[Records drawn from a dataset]
== Segment start ==

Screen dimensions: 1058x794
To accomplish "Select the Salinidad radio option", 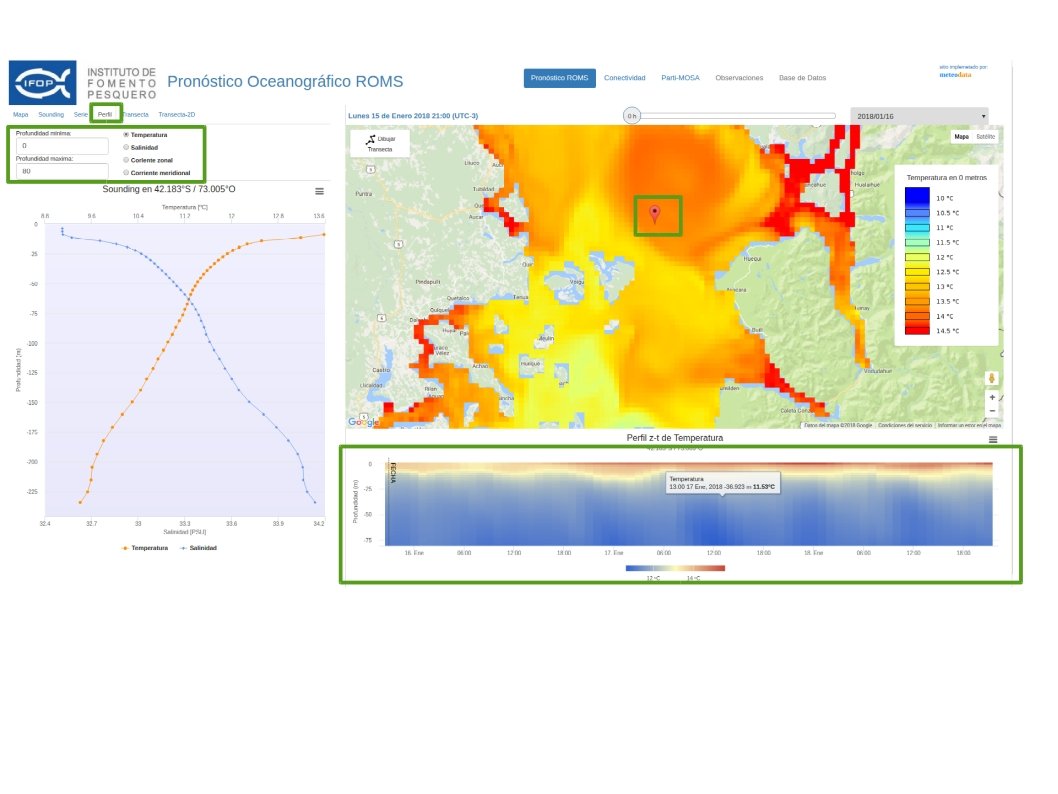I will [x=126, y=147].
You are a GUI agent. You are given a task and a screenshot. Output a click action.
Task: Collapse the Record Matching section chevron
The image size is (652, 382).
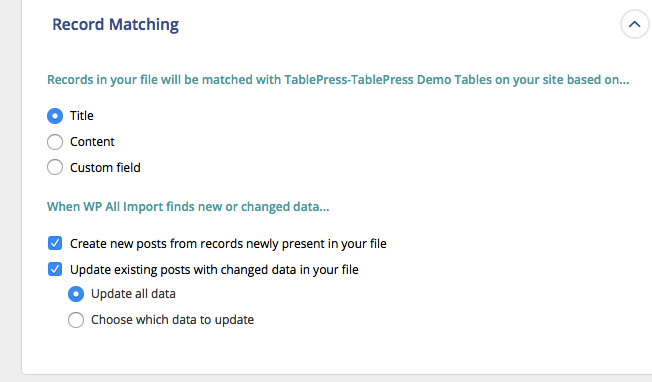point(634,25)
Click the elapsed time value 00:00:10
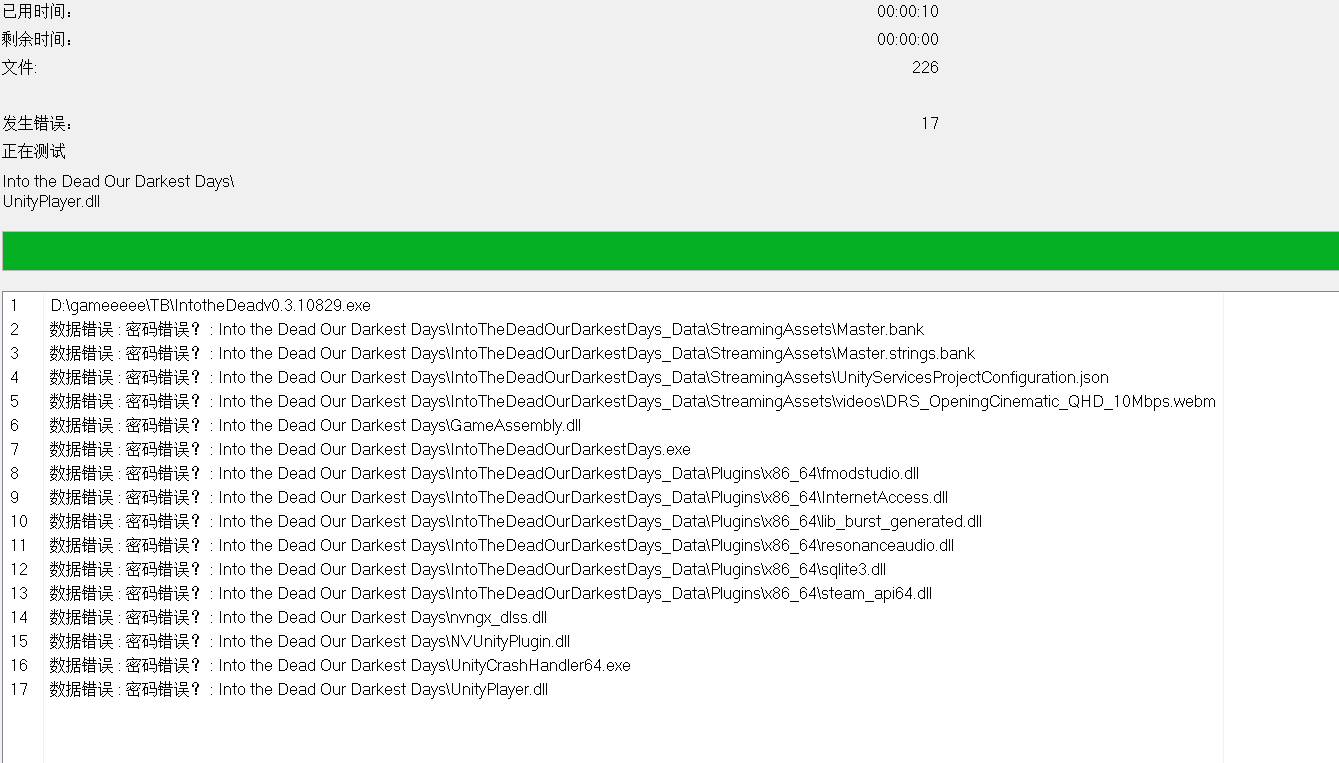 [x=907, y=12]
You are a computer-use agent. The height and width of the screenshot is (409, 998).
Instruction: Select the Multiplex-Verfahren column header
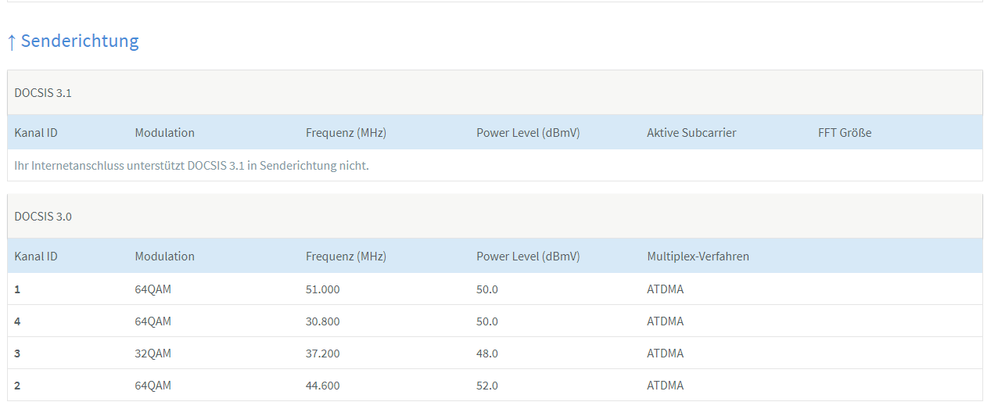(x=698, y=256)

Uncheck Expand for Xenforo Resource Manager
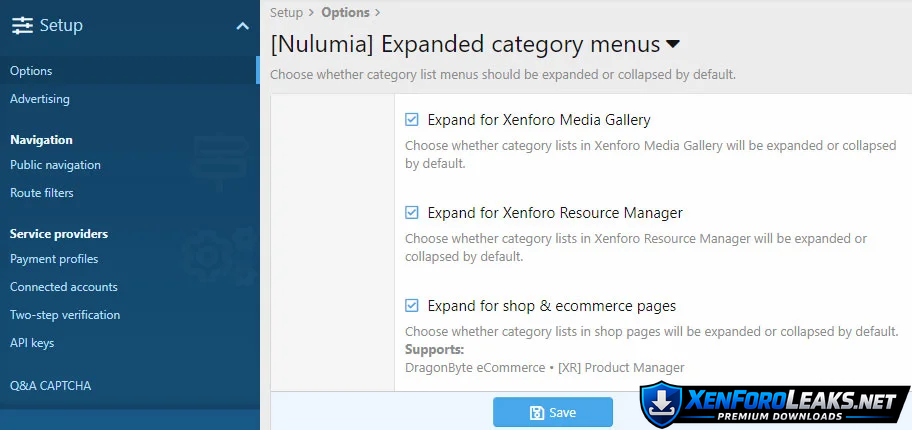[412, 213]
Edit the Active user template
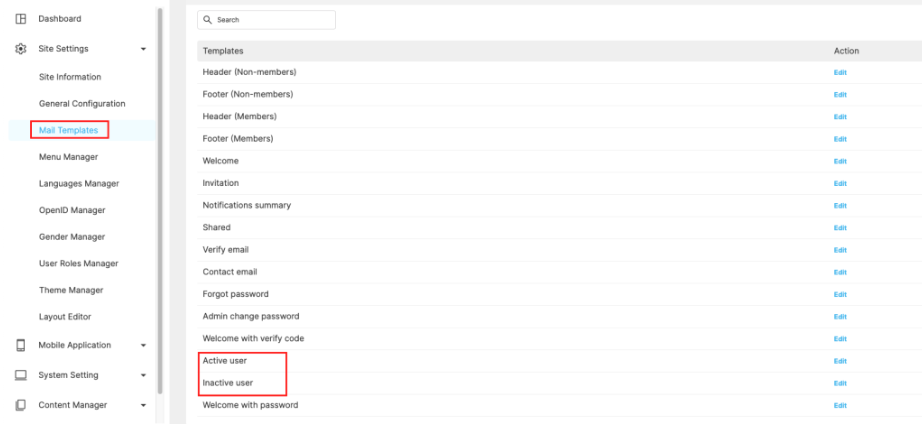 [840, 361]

== Segment end ==
== Segment start ==

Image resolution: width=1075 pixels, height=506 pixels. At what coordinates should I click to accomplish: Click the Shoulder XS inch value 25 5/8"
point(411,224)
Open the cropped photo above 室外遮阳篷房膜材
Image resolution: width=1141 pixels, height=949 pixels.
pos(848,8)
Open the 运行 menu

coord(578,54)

== Segment end ==

TASK GOAL
If a line in the entries above has the word "screenshot", copy it.

RESULT
You are a GUI agent. You are given a task and a screenshot. Output a click action.
You are a computer-use agent. The height and width of the screenshot is (409, 998).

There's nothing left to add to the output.